Measuring systematic loss harvesting is tricky, as the portfolio, as discussed, acquires “tax-options” in a semi-continuous manner and may simultaneously allow them to expire worthless. Two actions might still inform the manager of such a portfolio on the impact of the process. First, at year-end, compute and track the percentage of the portfolio’s market value that has been realized in terms of capital losses. Ostensibly, this will fluctuate through time, as it is a path-dependent item; tax options are more likely to arise in falling markets than when they rise! Second, measure at the end of each month the percentage of the portfolio’s market value represented by unrealized capital losses. A solid systematic loss harvesting process should see this ratio remaining low.
Managing the portfolio market to book ratio may be less overwhelming as it can, as discussed earlier, be limited to periodical interventions, as and when one believes that the ratio has reached a “dangerous” level. Yet, particularly in the kind of market environments we are seeing at present, it may be materially sub-optimal for an investor to consider only the occasional intervention.
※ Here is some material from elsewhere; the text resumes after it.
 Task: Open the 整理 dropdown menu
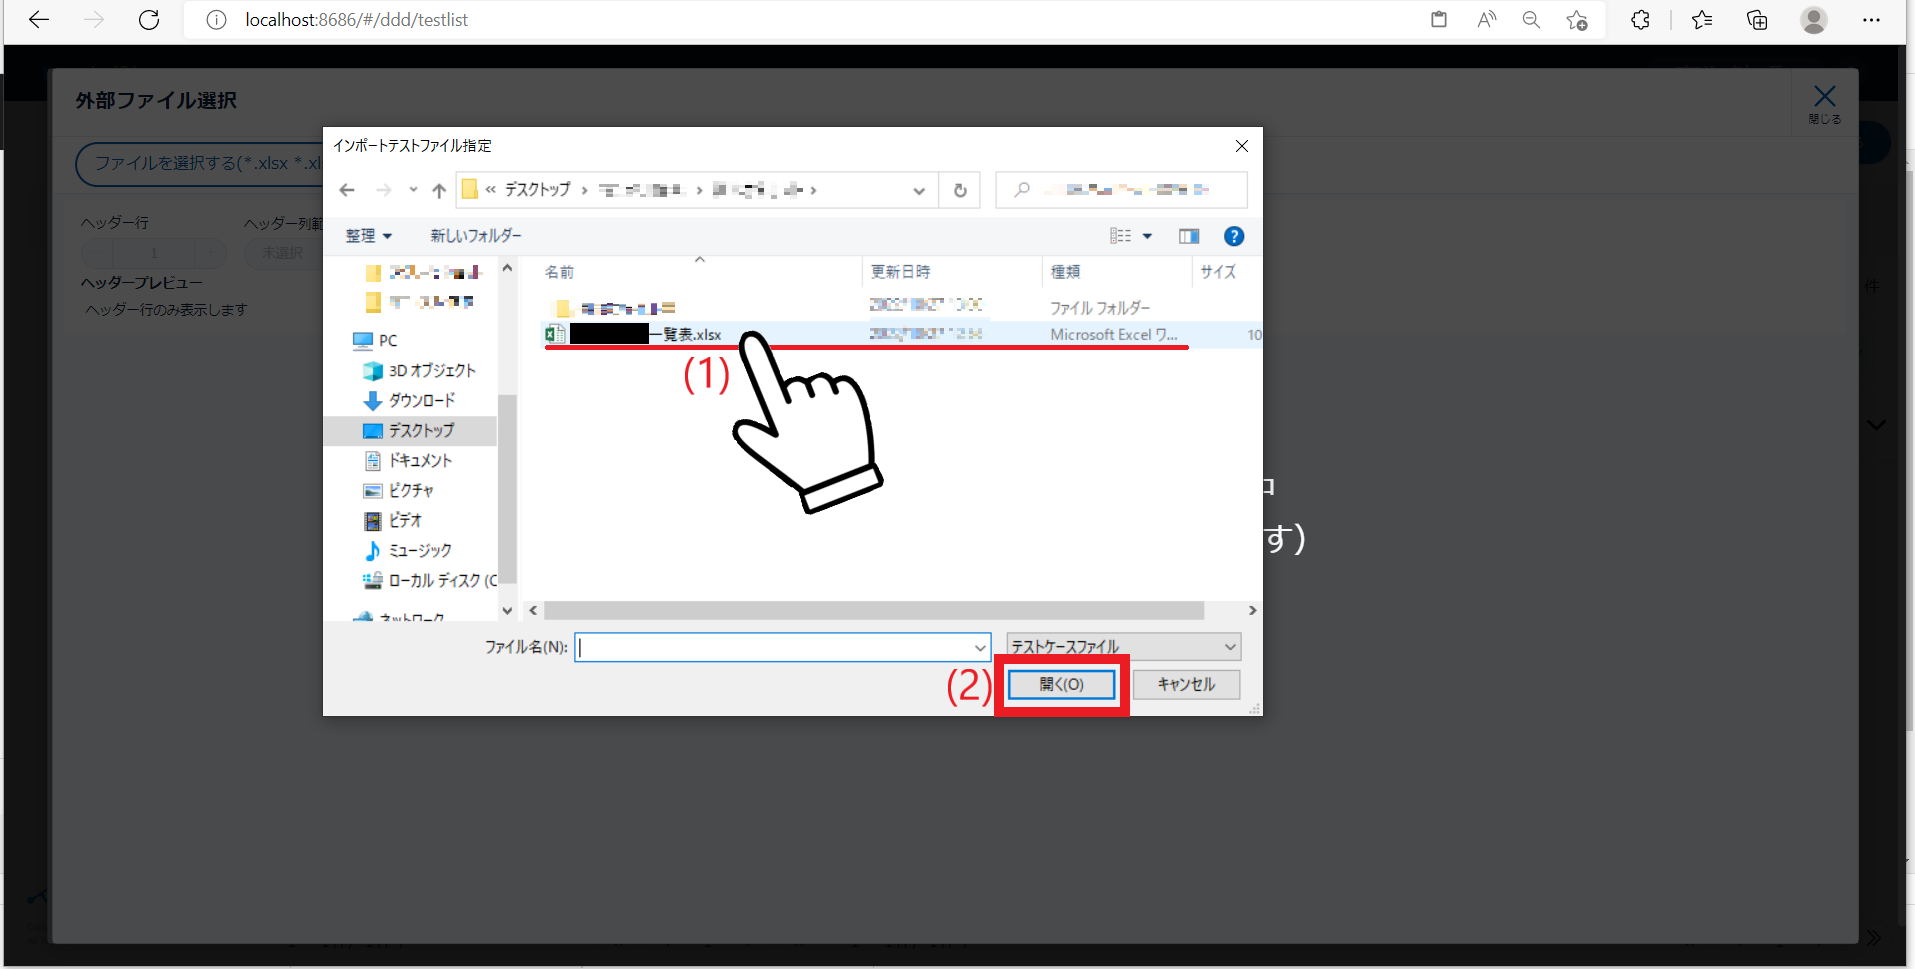coord(368,236)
Measuring that activity is simple. It only requires one to track the periodical value of the market to book ratio. However, one really does not know whether few or many tax-options have been lost.
It may thus be that the most intellectually satisfying option is to combine the two approaches. First, establish some measure of systematic loss harvesting potential within the portfolio and second, be prepared to manage the market to book ratio down when and if it reaches levels that create an unduly high risk of portfolio freeze.
The Summer 2013 issue of The Journal of Wealth Management starts with two articles dedicated to behavioral finance issues. The first, by Robert Johnson and Stephen Horan, focuses on the idea that human capital often is the largest asset owned by individuals, and that behavioral biases play a major role in the poor choices individuals make with respect to portfolio decisions related to human capital. This suggests that wealth managers should be aware of these biases and help their clients fully integrate all forms of capital in portfolio decisions.
The second, by Ronald Janssen, Bert Kramer, and Guus Boender, deals with the use of goal-based investing to tailor a dynamic investment strategy to the needs of individual clients. It argues that this approach is superior to the “one-size-fits-all,” target-date-oriented static allocation path used in most current life cycle funds and presents the two pillars of their approach: the methodology for obtaining financial and economic scenarios, and the methodology of the goal-oriented dynamic allocation strategy.
We then turn to an article, by Olivier Mesly and Richard Maziade, that stands on its own. This multidisciplinary paper proposes to warn banking and financial institutions about the possibility that an undetected functional psychopath (read, a financial predator) will, in his drive for success, run their company down. Sisi Tran then offers important insights into wealth management with a discussion of the use of a lifetime QTIP strategy, suggesting it offers a variety of tax advantages for married couples, including tax-free gifting between spouses, and the ability to take advantage of both spouses’ transfer tax exemptions regardless of who dies first.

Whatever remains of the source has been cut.